Teks Halaman
= = =
Evita juga mengkritik keberadaan ormas yang kerap berkedok debt collector dan terlibat dalam praktik kekerasan. Ia menyebut lemahnya penegakan hukum menjadi lahan subur bagi kelompok-kelompok ini untuk beraksi.
“Kalau ormas sudah jadi sumber teror, bukan solusi sosial, saatnya dievaluasi total. Kalau perlu, dibubarkan,” tegas legislator dari Dapil Jawa Tengah III itu.
Menurutnya, praktik premanisme ini tak hanya mengganggu ketenangan warga, tapi juga merusak citra pariwisata Indonesia. Ia menyebut adanya laporan wisatawan dan pelaku usaha yang dipalak atau diintimidasi oleh ormas di berbagai destinasi wisata.
“Kita kehilangan potensi besar di sektor pariwisata hanya karena pembiaran terhadap ormas nakal. Dunia usaha rugi, negara rugi,” ujarnya.
= = =
Data Item
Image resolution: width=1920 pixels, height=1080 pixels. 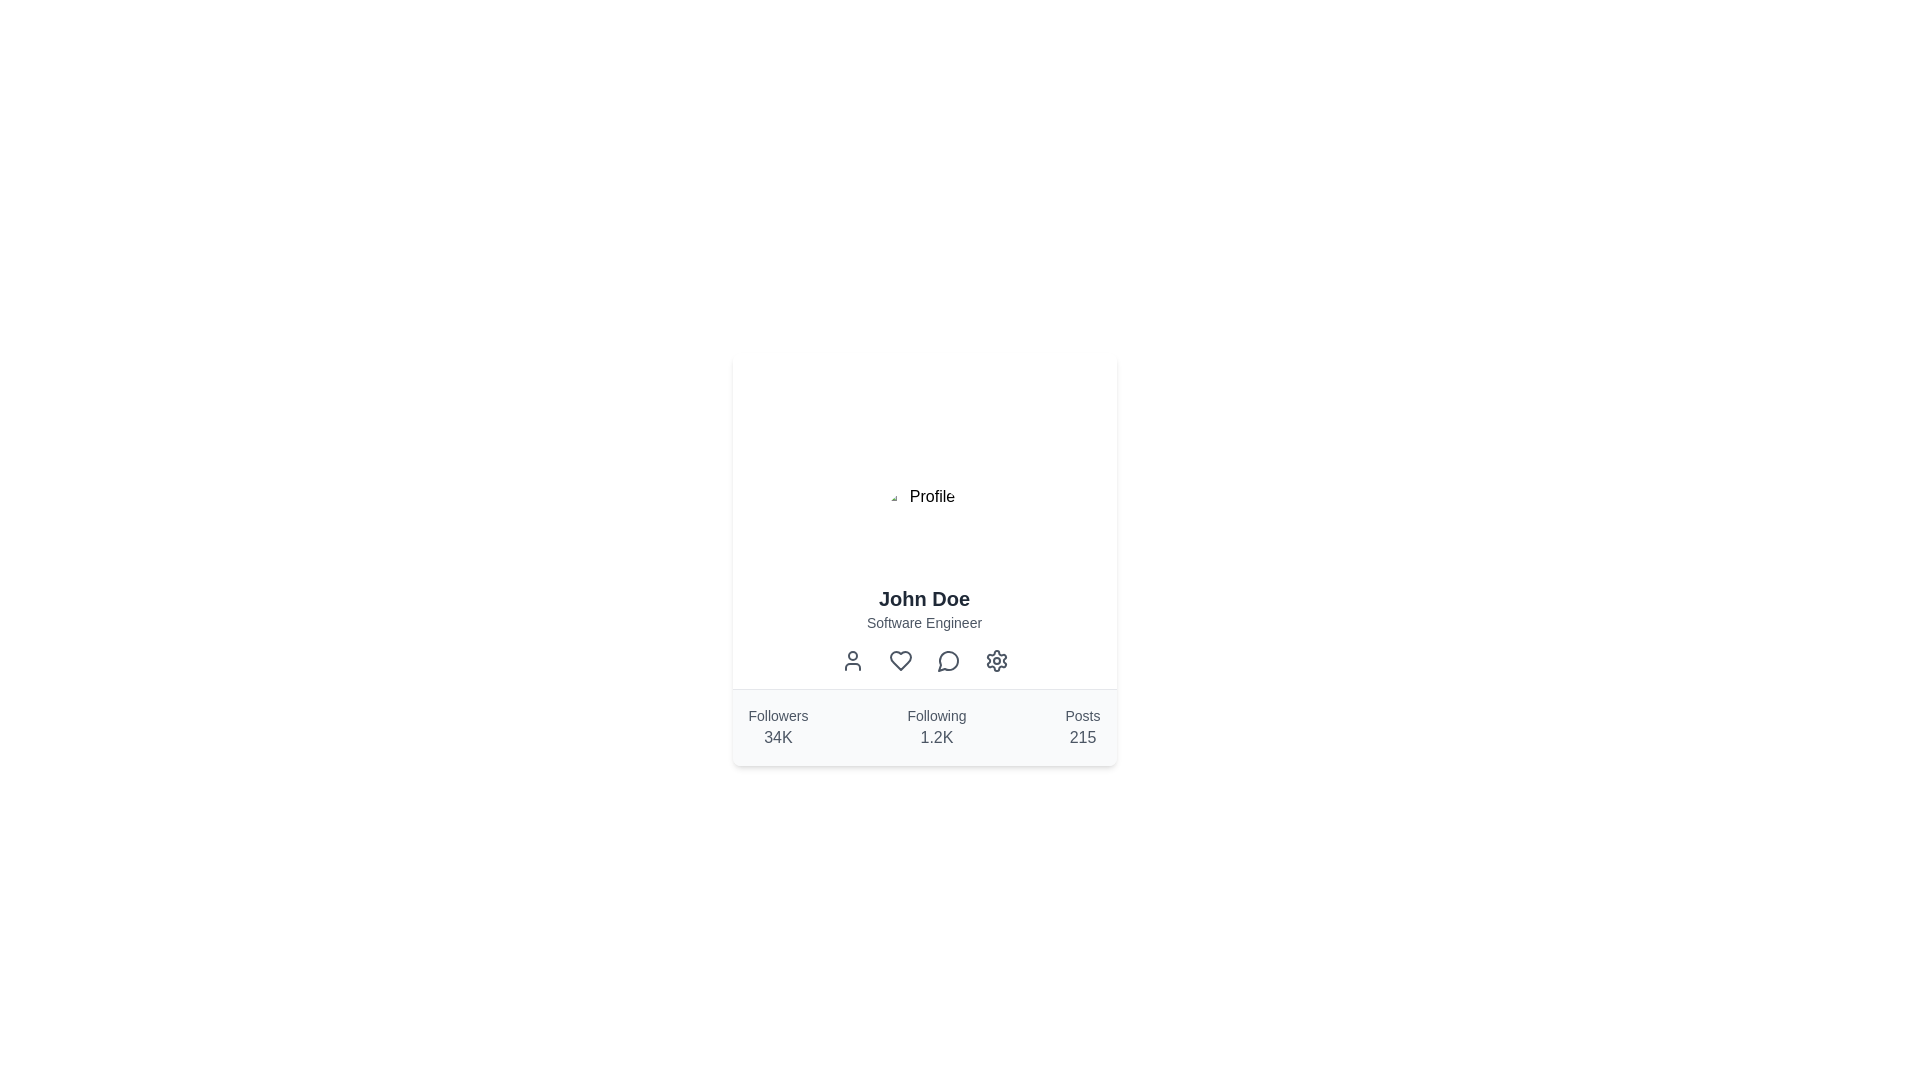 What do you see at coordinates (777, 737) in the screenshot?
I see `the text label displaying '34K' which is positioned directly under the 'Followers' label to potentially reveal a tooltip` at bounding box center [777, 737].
= = =
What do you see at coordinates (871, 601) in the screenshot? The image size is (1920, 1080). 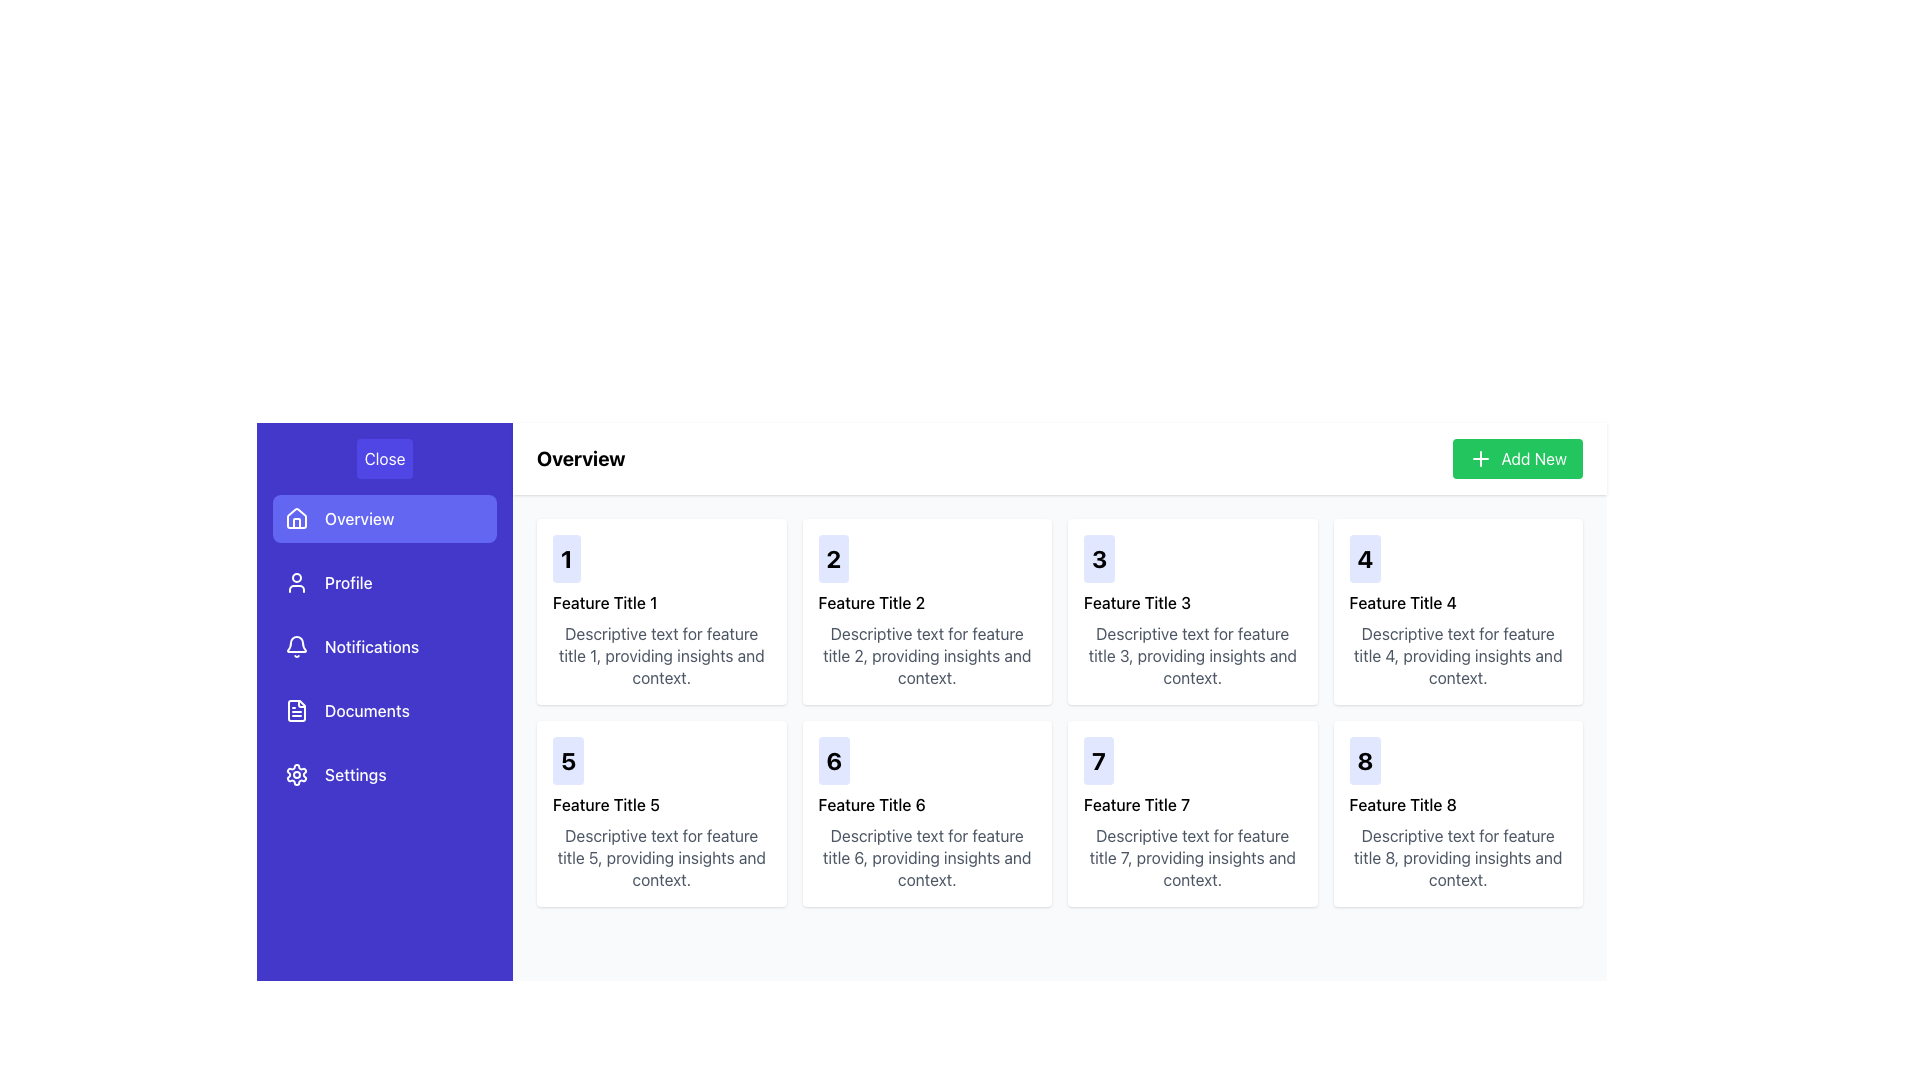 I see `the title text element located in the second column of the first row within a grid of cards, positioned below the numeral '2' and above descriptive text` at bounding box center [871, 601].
= = =
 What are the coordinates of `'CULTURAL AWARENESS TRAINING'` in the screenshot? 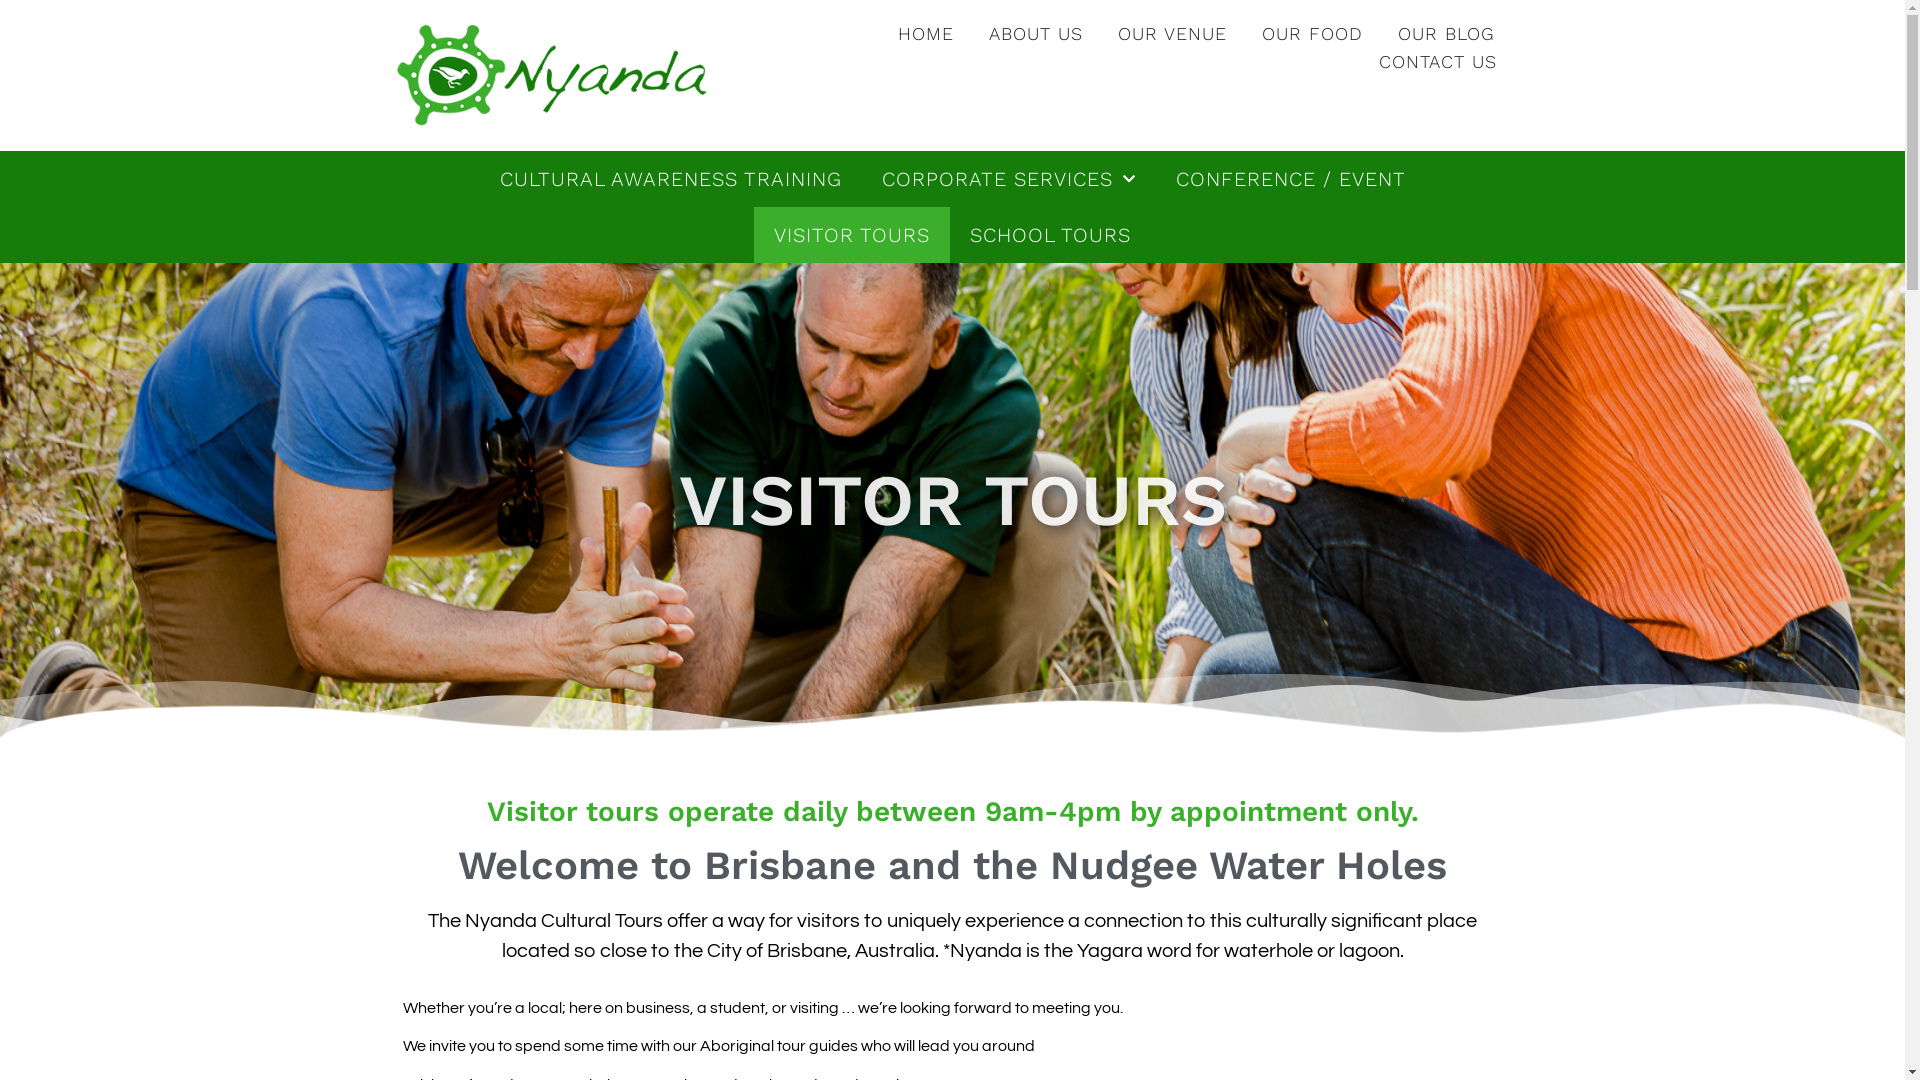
= = =
Jawab pertanyaan berikut berdasarkan teks tentang kritik terhadap ormas:
1. Ormas disebut kerap berkedok sebagai apa?
2. Evita adalah legislator dari daerah pemilihan mana?
3. Selain mengganggu ketenangan warga, apa yang dirusak oleh praktik premanisme menurut Evita?

1. Debt collector.
2. Dapil Jawa Tengah III.
3. Citra pariwisata Indonesia.